Something not too expensive, dont need a lot of acreage,trying to stay under 50k....


----------



## Helena (May 10, 2002)

Hope you got the PM I sent you with the info I sent you on the cabin..


----------



## RonM (Jan 6, 2008)

I have not, send it to [email protected]


----------



## Stonybrook (Sep 22, 2007)

I know someone wanting to sell a camp on the Buffalo River in MO. Sure you aren't interested in MO?


----------



## oldasrocks (Oct 27, 2006)

For 50K you can camp in my front yard. We even have a pond full of fish.


----------



## Helena (May 10, 2002)

I'll send you the info here..The web site is www. [email protected] phone number is 1-570-324-3000 or 570-220-5893. Connelly Real Estate.. The # of the cabin was 1045. It is located in the Liberty, PA area of up north central PA..Price was $69,000 with taxes around $500... but think they have a few for even less $ with less acres as this one had 6 acres within state game land and lakes for fishing. ( Also, the Finger Lakes of NY are within driving distance too.) New construction ..a shell..with a well newly dug and capped on the property..OK'd for a sand mound septic or..an out house even. It is a nice area. I would defiantly ask about the mineral rights on this property as the gas wells are becoming a very big adventure for this area. Check and see if they are near you etc. Best of Luck !!


----------



## RonM (Jan 6, 2008)

Thanks for the info I know where Liberty is, not far from the Turkey Ranch, I have hunted up that way....


----------



## RonM (Jan 6, 2008)

After all this flooding in Pa. might be able to buy one cheap, because I am sure a lot of them got washed away, sure hope not, hate to see all that property damage....


----------



## Mike CHS (Apr 3, 2011)

Stonybrook said:


> I know someone wanting to sell a camp on the Buffalo River in MO. Sure you aren't interested in MO?

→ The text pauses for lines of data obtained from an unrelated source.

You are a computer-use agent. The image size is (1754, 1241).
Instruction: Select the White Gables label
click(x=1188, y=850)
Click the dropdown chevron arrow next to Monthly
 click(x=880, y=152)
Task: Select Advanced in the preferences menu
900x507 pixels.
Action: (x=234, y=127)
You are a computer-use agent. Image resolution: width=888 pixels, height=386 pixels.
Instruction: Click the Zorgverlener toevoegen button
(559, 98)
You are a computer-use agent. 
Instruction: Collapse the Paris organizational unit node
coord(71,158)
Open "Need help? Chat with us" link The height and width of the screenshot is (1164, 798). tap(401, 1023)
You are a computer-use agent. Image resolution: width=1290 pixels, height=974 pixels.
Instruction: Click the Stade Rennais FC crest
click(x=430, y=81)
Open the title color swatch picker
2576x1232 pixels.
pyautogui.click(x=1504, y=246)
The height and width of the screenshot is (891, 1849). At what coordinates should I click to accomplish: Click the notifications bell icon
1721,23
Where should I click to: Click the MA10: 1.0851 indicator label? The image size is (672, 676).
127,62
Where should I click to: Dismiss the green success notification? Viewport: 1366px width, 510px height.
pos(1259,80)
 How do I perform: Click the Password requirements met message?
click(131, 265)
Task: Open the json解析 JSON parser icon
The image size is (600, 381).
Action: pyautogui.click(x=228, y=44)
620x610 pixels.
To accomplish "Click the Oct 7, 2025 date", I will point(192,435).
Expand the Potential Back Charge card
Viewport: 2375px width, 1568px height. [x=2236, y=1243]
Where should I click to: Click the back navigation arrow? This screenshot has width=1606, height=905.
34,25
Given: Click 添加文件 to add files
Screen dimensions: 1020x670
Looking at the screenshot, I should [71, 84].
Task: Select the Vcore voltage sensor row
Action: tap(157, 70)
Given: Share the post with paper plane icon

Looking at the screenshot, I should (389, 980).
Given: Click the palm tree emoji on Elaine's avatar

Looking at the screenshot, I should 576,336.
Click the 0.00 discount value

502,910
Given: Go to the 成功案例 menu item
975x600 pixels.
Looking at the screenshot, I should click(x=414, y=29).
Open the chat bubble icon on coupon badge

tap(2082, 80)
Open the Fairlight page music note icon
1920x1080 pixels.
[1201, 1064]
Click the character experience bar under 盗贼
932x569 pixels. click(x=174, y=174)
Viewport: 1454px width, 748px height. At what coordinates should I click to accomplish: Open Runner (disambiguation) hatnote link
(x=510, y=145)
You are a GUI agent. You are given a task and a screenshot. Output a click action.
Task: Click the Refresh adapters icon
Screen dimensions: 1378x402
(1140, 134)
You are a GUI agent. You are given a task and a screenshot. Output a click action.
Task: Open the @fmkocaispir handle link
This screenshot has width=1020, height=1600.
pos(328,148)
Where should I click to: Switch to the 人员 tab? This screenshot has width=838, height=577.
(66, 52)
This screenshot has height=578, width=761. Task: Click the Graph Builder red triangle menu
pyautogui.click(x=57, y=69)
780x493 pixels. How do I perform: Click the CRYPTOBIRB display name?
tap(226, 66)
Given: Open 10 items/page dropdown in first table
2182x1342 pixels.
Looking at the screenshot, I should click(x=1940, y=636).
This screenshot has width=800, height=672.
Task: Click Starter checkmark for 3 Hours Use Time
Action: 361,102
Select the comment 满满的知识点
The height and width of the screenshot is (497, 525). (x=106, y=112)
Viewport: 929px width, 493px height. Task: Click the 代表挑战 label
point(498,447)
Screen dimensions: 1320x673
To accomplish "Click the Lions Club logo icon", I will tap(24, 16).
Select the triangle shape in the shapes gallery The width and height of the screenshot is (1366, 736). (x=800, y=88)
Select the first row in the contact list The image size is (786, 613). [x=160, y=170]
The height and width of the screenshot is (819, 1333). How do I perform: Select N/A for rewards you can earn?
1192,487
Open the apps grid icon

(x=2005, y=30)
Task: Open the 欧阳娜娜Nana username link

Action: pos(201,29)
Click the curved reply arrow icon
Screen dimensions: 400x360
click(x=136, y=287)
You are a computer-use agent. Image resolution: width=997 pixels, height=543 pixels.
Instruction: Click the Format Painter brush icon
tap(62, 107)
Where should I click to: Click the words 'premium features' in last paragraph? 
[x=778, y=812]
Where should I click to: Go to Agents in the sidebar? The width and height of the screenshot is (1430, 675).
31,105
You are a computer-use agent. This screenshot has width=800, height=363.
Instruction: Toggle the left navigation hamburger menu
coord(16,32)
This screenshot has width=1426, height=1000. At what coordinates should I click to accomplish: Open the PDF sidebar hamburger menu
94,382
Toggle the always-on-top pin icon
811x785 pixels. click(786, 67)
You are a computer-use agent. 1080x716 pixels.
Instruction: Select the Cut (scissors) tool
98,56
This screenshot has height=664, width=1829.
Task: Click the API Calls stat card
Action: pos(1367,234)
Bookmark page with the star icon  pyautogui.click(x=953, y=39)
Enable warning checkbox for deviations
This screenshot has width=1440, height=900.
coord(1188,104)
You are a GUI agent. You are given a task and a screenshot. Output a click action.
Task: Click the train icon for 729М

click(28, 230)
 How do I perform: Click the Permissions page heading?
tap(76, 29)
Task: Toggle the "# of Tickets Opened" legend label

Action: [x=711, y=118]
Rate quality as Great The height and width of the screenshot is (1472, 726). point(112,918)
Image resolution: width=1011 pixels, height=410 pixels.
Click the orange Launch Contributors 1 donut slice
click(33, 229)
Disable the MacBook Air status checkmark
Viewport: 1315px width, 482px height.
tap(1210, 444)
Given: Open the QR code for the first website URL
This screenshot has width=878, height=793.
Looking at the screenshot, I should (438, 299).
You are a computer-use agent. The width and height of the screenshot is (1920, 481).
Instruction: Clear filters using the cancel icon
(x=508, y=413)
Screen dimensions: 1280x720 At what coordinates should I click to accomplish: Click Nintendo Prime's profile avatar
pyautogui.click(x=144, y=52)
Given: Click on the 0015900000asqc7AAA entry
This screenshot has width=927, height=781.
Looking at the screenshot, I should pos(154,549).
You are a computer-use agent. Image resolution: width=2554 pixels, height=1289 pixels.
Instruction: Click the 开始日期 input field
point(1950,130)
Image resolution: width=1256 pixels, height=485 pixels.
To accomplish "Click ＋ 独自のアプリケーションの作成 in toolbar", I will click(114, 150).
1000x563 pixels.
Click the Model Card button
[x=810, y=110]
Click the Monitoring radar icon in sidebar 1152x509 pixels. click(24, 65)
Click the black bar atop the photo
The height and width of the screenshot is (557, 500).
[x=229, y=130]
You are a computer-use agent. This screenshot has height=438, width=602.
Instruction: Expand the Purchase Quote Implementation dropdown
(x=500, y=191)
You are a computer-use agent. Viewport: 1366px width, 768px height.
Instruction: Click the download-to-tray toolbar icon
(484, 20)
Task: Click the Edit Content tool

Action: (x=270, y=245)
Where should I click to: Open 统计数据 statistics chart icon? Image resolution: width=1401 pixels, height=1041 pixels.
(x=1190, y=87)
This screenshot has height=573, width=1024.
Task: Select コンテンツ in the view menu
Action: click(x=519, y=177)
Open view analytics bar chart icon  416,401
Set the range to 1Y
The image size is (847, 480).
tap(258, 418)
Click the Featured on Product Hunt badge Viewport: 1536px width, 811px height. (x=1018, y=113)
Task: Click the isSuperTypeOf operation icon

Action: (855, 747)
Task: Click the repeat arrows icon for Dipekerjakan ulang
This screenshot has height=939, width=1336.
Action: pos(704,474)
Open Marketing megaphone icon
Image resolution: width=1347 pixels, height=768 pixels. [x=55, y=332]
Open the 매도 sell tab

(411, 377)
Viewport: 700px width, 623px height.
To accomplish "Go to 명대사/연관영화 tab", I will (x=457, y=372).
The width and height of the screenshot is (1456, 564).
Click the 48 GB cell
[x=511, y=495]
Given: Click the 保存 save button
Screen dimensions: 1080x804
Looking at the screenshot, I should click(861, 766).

I would be interested in a few details. I'm just starting to look so don't have a firm idea where I want to wind up at.


----------



## Stonybrook (Sep 22, 2007)

If you will pm me, I will send you the contact information. I don't think it has been sold yet, but I have not talked with them since around the middle of summer. They also have property for sale.


----------